### WHAT IS REQUIRED
In the records that follow, find the line containing "Instruction: Click the" and the line containing "1568x698 pixels.", then transcribe both and every line between them exactly, omitting pictures.

### Source data

....

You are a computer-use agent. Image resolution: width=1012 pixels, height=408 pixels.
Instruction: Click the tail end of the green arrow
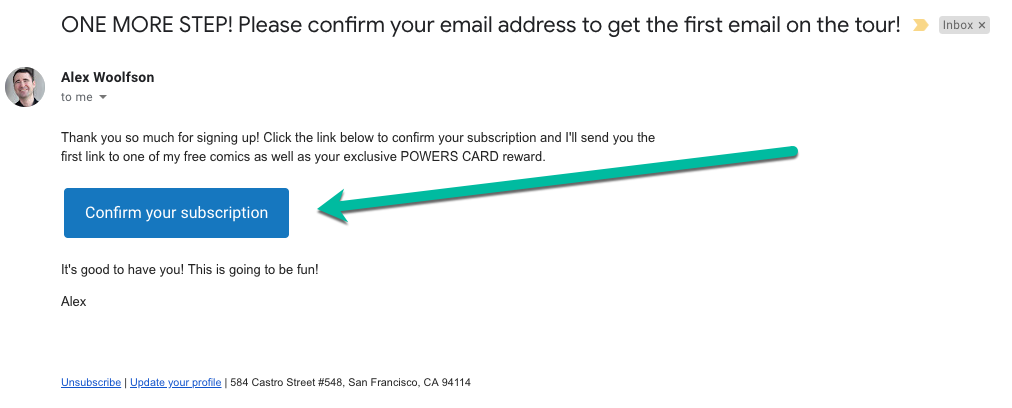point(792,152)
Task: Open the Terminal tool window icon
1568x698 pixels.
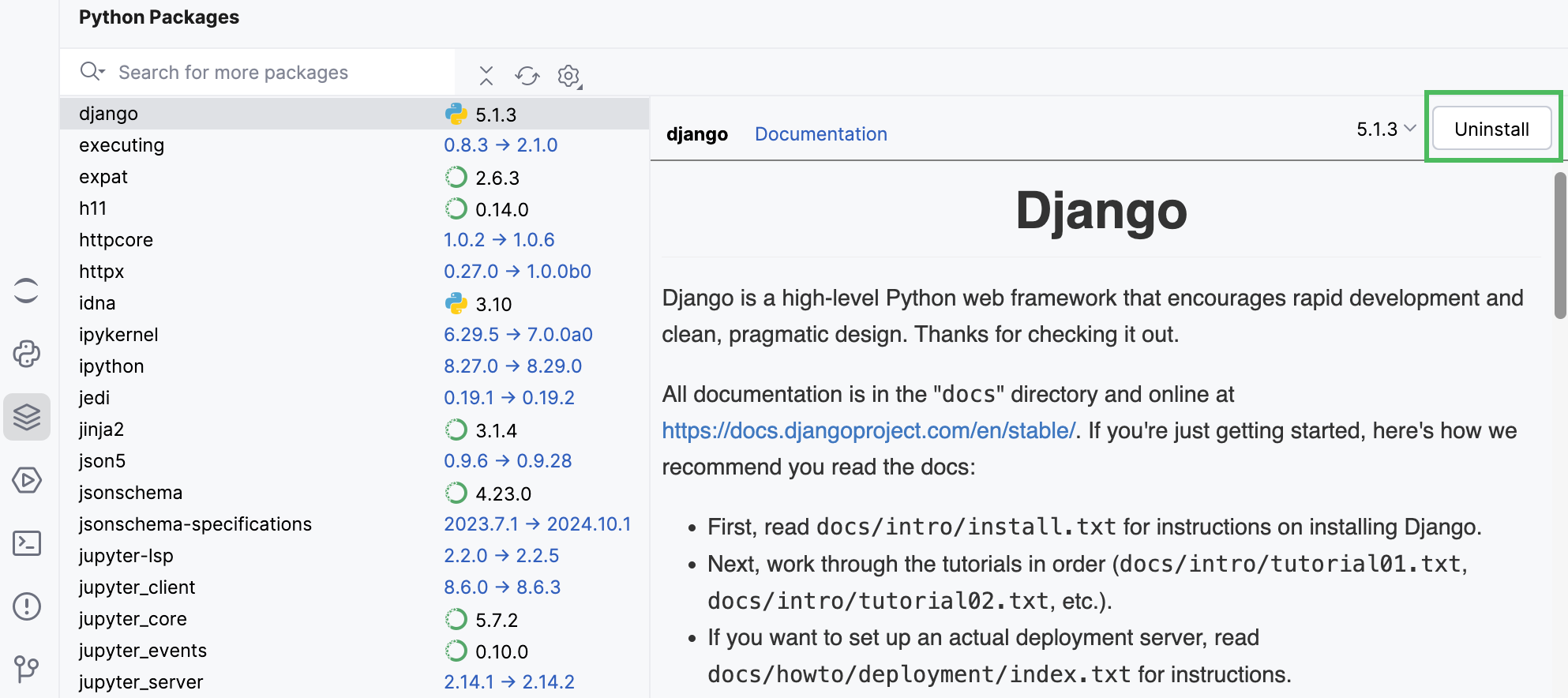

....

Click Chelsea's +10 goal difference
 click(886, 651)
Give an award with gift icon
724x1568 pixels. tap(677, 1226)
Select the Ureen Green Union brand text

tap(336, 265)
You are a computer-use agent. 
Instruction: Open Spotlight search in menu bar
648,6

....

### REPLY TO THE EXERCISE
Instruction: Click the tail end of the green arrow
point(792,152)
Task: Open the Terminal tool window icon
1568x698 pixels.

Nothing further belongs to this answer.